Hacía mucho tiempo que no se había visto un extranjero en su villa: ese diminuto poblado de apenas cincuenta habitantes –escondido detrás de una generosa caminata entre monótonos arrozales separado de las calzadas principales – resultaba invisible en los mapas.
Desde la ventana observó al vagabundo que se había apoyado contra la pared de la minka; exánime, la fatiga y el hambre hicieron desmayar al peregrino. Y ella, como pudo porque era menuda, lo llevó al interior junto al hogar.
Vertió agua sobre su boca pero los agrietados labios del hombre la rechazaron; igual pasó con la comida. Sus heridas incomprensiblemente parecieron rehusar los ancestrales ungüentos que le habrían aliviado la fiebre. Concluyó que el viajero había echado a caminar sin otro fin que el suyo propio, el de salirle al paso a la muerte.

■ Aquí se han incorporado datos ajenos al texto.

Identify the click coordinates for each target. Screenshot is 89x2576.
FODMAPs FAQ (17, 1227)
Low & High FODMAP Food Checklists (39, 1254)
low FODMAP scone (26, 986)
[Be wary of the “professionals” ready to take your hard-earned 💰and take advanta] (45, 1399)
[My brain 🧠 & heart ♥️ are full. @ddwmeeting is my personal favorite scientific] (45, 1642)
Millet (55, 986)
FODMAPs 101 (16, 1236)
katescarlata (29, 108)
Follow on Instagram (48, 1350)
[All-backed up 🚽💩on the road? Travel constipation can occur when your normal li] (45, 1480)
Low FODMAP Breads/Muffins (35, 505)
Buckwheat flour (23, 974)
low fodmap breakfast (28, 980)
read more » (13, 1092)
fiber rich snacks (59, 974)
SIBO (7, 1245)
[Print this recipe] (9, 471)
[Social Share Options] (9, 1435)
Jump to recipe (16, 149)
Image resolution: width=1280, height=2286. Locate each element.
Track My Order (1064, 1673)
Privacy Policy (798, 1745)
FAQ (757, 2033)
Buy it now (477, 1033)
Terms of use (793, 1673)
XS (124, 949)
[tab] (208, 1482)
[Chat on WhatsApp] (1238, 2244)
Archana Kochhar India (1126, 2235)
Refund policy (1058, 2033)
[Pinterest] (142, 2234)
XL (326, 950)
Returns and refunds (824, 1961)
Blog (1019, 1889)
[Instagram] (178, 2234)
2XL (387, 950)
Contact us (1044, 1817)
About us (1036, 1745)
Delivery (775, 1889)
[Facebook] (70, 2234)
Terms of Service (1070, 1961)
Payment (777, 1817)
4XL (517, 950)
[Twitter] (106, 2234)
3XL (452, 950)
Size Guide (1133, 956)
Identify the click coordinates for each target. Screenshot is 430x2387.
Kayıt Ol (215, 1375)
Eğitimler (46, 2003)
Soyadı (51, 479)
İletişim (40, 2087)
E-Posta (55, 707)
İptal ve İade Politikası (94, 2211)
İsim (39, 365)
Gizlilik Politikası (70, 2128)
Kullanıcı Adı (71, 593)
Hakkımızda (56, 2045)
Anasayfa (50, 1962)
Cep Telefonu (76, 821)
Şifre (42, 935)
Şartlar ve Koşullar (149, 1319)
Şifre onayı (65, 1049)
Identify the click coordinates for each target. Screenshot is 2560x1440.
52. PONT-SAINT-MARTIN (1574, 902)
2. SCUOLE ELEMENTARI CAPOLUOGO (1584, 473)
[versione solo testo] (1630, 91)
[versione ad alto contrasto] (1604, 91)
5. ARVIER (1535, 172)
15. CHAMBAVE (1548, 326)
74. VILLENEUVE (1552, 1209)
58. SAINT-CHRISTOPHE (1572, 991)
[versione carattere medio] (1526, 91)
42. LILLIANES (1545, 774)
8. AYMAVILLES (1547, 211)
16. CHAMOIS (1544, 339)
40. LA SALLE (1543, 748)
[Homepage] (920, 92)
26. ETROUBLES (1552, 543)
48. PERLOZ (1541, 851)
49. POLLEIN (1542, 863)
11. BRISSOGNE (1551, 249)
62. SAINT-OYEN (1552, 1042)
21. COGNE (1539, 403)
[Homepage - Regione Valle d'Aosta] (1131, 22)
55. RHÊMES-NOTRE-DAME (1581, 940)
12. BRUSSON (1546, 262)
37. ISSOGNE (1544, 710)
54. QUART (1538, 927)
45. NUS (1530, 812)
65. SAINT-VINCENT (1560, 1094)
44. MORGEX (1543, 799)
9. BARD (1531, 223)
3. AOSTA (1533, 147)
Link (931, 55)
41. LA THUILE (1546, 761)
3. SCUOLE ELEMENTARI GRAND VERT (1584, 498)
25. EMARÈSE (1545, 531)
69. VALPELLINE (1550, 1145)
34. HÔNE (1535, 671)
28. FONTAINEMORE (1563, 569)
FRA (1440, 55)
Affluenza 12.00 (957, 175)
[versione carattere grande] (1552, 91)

Colgó un atrapasueños sobre la cabeza del forastero y exploró en su cesta en busca del hilo adecuado. Enhebró la aguja y esperó hasta que los vio aparecer. Con suma delicadeza fue zurciendo los jirones de vida que iban quedando atrapados en el pequeño artilugio de madera: cosió todos los momentos felices que el andariego echaba de menos para que su corazón –en lugar de agujeros– luciera un alegre parche ornamentado con mil gratos recuerdos; también el resto de sus penas, fantasmas y lamentos pretéritos para que se vieran insustanciales y pequeños.
A tan ardua tarea le dedicó horas, semanas… días enteros.
Cuando volvió en sí no cruzaron palabra. No se hubieran entendido. La pequeña mujer le ofreció un té acompañado de una afable sonrisa. Él, recompuesto, sin saber por qué, la apretó contra su pecho y se fundió en un abrazo de gratitud interminable. Tras eso, con buen ánimo, emprendió el camino que ella había hilvanado cuidadosamente en su memoria para que nunca jamás volviera a extraviarse; el de regreso a casa.